Citing number four on the “7 Key Principles of Lean Software Development” list by Kelly Waters, Bird goes through the idea and main benefits of the just-in-time, informed decision making. He argues that leaving detailed design decisions and the matter of resolving dependencies to later stages of the project will allow teams to gather more relevant and up-to-date information and ultimately “(...) this means that you should be able to make better quality decisions”. Bird identifies two kinds of situations when deferred decision making is especially relevant: when the team does not know enough about the problem it is trying to solve and when the decision refers to a part of the system that is contained and can be defined well enough for the team to know that it needs to be done and that it can be done. In both cases focusing on other problems will prevent waste and will lead to less work for the developers.
In the second part of his post Bird explains that there are “(...) decisions that you need to make early on, while there is still time to learn and while there is still time to change your mind and start again if you have to.” Using examples from Mike Cohn’s book, “Agile Estimating and Planning”, he mainly focuses on cross-cutting concerns, such as internationalization, data handling or monitoring. According to Bird the risk of getting these aspects wrong from the start of the project is high enough to allow the waste generated by early decision making process.
Agree with pretty much everything...
When other influential factors in the system (or indeed business or team) are better determined, that alone may reduce the cone of uncertainty that often surrounds planning work and as has been indicated, this can indeed be as a result of cross cutting concerns in a system.

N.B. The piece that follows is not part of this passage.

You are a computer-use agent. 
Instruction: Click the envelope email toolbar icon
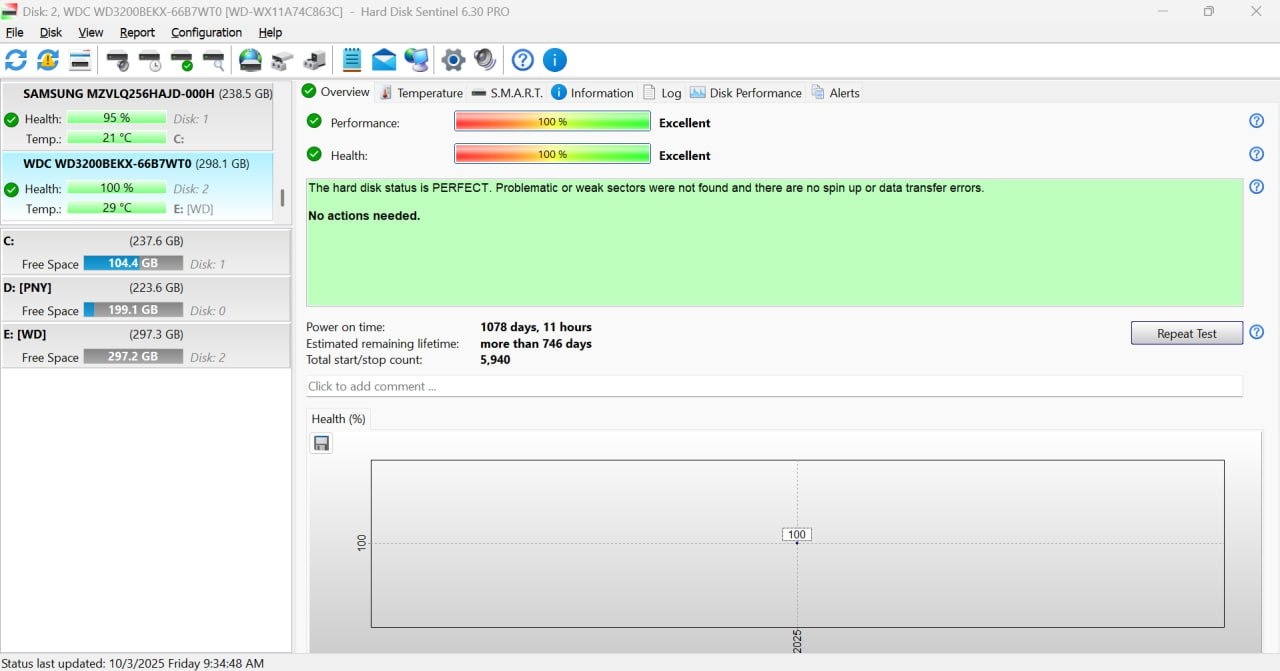point(384,60)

For example, if a team is new, they have no idea how to work together. i.e. the forming, storming stages. Moving through to the norming and performing stages puts the team in sync and hence removes a variable from the uncertainty as they become more predictable (thereby reducing the curve). In the mean time, lesser risk productivity work, or cross cutting concerns can be created and delivered, which are often associated with common systems architectures that are eluded to in methods such as TOGAF or cross cutting concerns at a system level.
However, if decisions cannot be made on the risky elements of the system and the uncertainty is still 80% but you have only a low (<10%) chance of hitting the deadline, then the sensitivity is high (to pluck numbers out of thin air). Note, the cone of uncertainty is the risk here and the time left is the sensitivity.
As a very abstract conjecture, you could say that if;
risk * sensitivity = 'risk utility'
...and risk reduces as some function of time (or preferably, of 'decisions' which are a function of productive time. Whether that is coding, analysing, pre/prototyping, role playing or interacting), whilst sensitivity increases linearly (as we were all led to believe in university/college - in terms of cost of software to fix as a linear function of time) then there comes a point where this 'risk utility' (aka cost) is minimised.